■ **Task goal**
Starting at the top of the material and ending at the line containing "Looking at the", rewrite those lines with "hero card" swapped for "profile card" and nothing else altered. Omit the pictures.

■ **Data supplied**
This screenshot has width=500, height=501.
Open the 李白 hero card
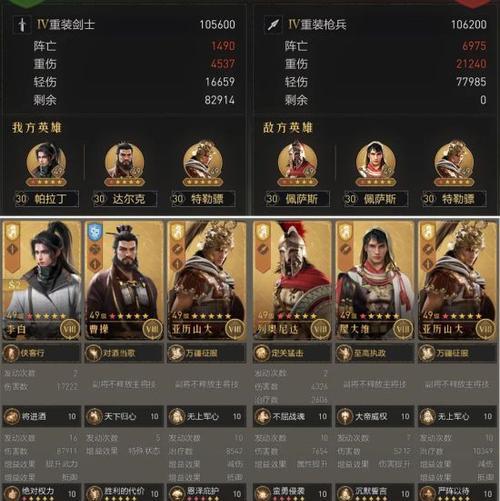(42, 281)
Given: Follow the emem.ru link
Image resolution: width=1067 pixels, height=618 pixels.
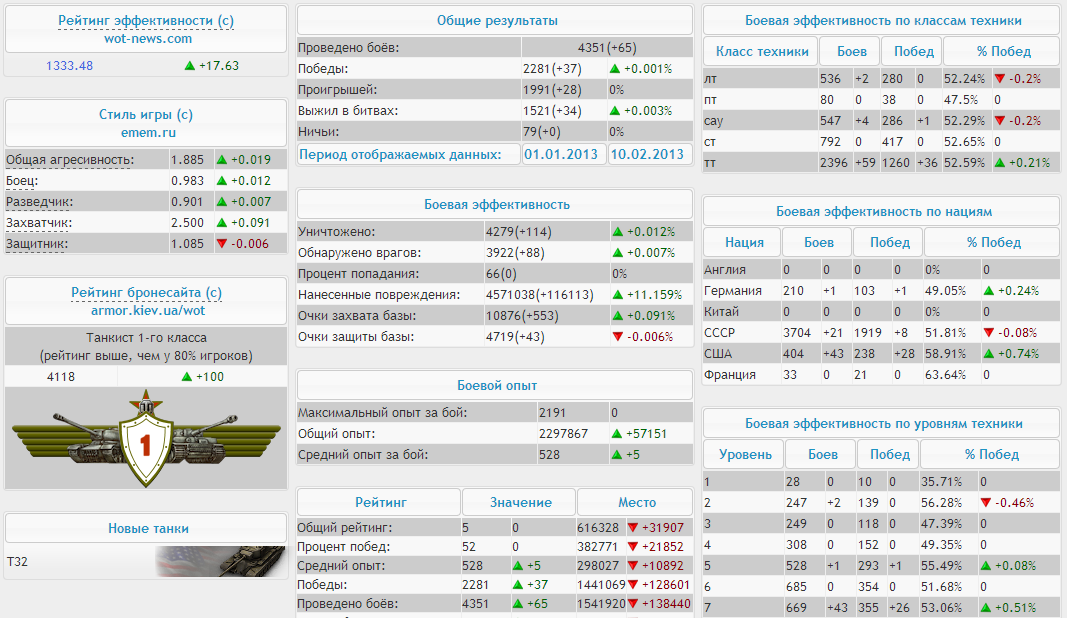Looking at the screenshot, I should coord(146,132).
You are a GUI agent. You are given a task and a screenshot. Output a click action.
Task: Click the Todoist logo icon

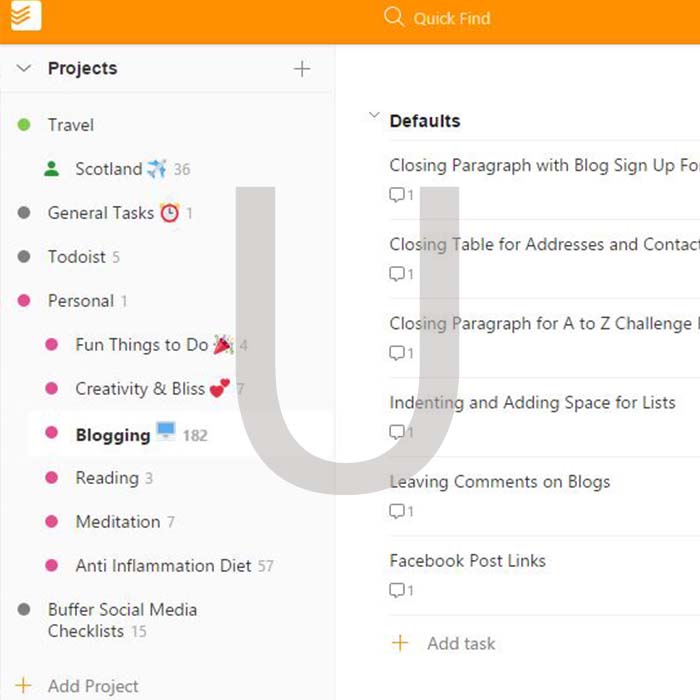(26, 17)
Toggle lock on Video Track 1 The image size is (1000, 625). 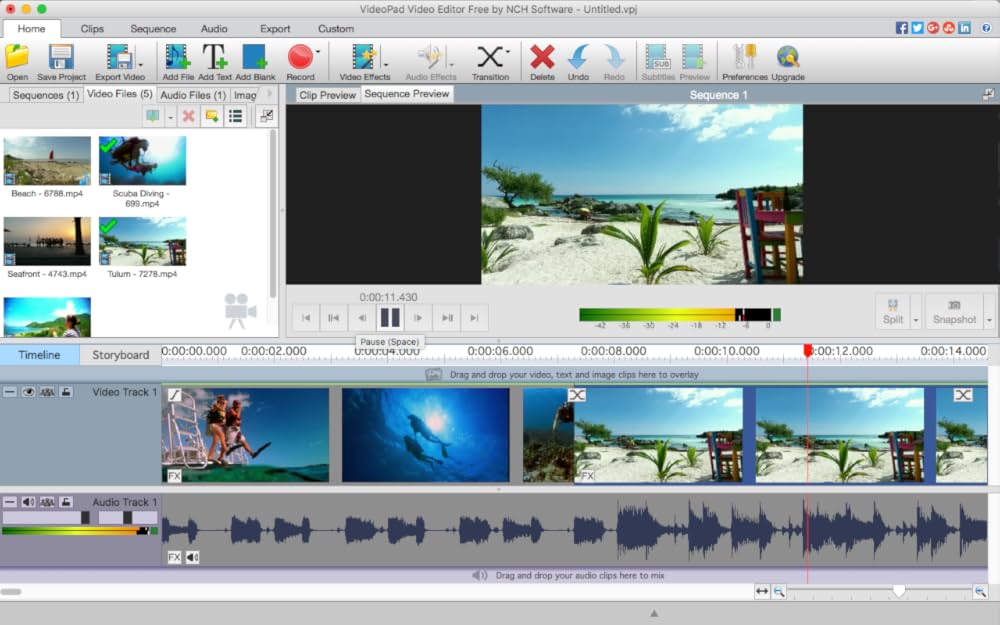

■ **Final result**
This screenshot has width=500, height=501.
Open the 李白 profile card
(42, 281)
Given: Follow the emem.ru link
Image resolution: width=1067 pixels, height=618 pixels.
Looking at the screenshot, I should coord(146,132).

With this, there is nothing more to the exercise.